On the inside, every body has its quirks, from unusual vasculature to a different number of ribs. A large wall hanging in the laboratory depicts a simplified body with smooth lines and clearly labeled organs, but there’s nothing quite like the real thing: what’s under the knife rarely looks the same as it does in the textbook, where illustrations still dominate. While idiosyncrasies give each cadaver a personality, who the person was in life is kept a secret. Bodies are typically assigned a number and at no point during the dissection are their names revealed.
As you reach the end of your second life, your body undergoes a more conventional ritual: cremation. Guelph, as with most universities, keeps track of your parts—so, even if you spend a few years divided, you can be reasonably sure that your urn will ultimately contain all of you and nobody else. Some schools have their own plot where ashes are interred, though they send them to the next-of-kin if requested. The annual memorial services are frequently well attended; because of the short time frame in which a body has to be moved and embalmed, there is rarely time for friends and family to hold a conventional funeral. The services are non-denominational, with most religions open to body donation. (Some interpretations of Islam and Judaism prohibit it.) But in a way, body donation is the triumph of a secular humanist’s vision of the afterlife: people do not go to a better place, but to a more useful place.
It was Sathasivam who gave the lecture to Paul and Irma Webb at the Guelph retirement community two and a half years ago, and who gave me the couple’s contact information with their permission. I wanted to speak to someone who was already planning to donate their body. Sathasivam suggested I try the couple a few days later, because they were about to leave for a short vacation, and there was, after all, no rush.
Irma died suddenly of a brain hemorrhage the day that I followed up. There were no signs she was in ill health; they had no reason to think that their sixtieth wedding anniversary would also be their last. Oblivious to the invisible bleeding, Paul kept talking to his wife, but Irma never replied. She was rushed to hospital but it was too late. Sathasivam arrived shortly thereafter to help make the arrangements and Irma’s body was taken away.

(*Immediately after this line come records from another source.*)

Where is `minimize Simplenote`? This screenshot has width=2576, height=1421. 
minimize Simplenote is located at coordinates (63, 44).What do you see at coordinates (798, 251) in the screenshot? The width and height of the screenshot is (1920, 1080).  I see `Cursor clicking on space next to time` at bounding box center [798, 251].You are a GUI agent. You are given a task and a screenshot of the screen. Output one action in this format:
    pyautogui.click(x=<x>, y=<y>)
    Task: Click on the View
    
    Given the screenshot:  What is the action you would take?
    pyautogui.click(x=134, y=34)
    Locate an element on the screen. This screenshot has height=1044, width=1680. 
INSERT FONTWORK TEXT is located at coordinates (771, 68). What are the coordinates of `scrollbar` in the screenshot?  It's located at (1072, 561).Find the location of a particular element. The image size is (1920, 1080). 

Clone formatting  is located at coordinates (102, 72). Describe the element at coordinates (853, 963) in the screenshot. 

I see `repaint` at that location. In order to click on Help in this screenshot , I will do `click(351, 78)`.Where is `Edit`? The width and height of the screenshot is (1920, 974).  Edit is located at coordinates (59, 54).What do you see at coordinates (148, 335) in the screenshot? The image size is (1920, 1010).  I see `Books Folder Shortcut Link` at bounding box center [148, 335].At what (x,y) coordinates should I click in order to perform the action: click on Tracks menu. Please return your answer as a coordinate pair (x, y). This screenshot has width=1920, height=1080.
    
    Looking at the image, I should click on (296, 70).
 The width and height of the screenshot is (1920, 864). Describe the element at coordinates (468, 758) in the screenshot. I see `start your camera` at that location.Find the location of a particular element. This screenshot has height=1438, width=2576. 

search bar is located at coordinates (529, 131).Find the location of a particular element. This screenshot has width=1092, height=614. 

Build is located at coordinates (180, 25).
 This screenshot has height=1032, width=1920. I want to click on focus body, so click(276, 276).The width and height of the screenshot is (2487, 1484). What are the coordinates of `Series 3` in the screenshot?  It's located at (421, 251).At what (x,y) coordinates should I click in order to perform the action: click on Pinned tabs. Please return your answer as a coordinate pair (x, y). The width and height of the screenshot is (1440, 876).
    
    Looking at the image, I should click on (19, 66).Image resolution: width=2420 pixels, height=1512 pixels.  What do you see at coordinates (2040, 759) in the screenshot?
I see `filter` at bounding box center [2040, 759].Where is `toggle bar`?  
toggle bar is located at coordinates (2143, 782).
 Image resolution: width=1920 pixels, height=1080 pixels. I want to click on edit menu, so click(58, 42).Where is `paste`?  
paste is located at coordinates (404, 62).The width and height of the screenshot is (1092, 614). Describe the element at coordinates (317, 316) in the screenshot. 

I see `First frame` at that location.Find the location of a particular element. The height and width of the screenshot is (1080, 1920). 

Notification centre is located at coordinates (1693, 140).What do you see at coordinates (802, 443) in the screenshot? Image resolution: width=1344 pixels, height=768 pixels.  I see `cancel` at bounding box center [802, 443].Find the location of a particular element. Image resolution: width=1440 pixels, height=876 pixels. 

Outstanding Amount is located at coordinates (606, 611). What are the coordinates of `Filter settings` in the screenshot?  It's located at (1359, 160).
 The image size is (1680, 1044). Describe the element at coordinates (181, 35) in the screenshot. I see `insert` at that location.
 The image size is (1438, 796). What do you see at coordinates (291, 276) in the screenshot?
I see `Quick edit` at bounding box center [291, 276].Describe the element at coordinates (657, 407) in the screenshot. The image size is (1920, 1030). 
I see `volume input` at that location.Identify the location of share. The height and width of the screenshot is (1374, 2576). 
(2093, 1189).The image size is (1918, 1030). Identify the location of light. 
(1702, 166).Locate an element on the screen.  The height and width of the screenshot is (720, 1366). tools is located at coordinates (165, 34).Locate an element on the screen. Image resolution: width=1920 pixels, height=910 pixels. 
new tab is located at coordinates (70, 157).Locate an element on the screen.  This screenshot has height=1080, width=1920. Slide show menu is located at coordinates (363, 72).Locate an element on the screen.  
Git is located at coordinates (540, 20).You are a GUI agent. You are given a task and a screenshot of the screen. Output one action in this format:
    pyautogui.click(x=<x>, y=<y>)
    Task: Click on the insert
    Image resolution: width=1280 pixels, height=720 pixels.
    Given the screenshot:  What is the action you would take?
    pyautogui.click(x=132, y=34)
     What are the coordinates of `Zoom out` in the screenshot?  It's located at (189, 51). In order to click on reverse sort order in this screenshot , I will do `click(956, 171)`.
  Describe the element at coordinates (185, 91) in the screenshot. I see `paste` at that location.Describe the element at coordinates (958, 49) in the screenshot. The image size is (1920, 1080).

Paul’s voice still trembled when I spoke to him on the phone two weeks later. He says he takes solace in the fact that he was able to fulfill her wishes, and that they managed to file their paperwork about ten days before Irma died. “It was totally unexpected,” he says. “But she had made the decision and we went ahead with it.”
In many ways, body donation is a clinical process—fast, efficient, and respectful—but it also arises during one of life’s most emotional phases. While there are many complexities to the affair—transport, embalmment, dissection, cremation—the most complicated and messiest part of donating your body to science is not what happens to you. It’s what happens to those you leave behind.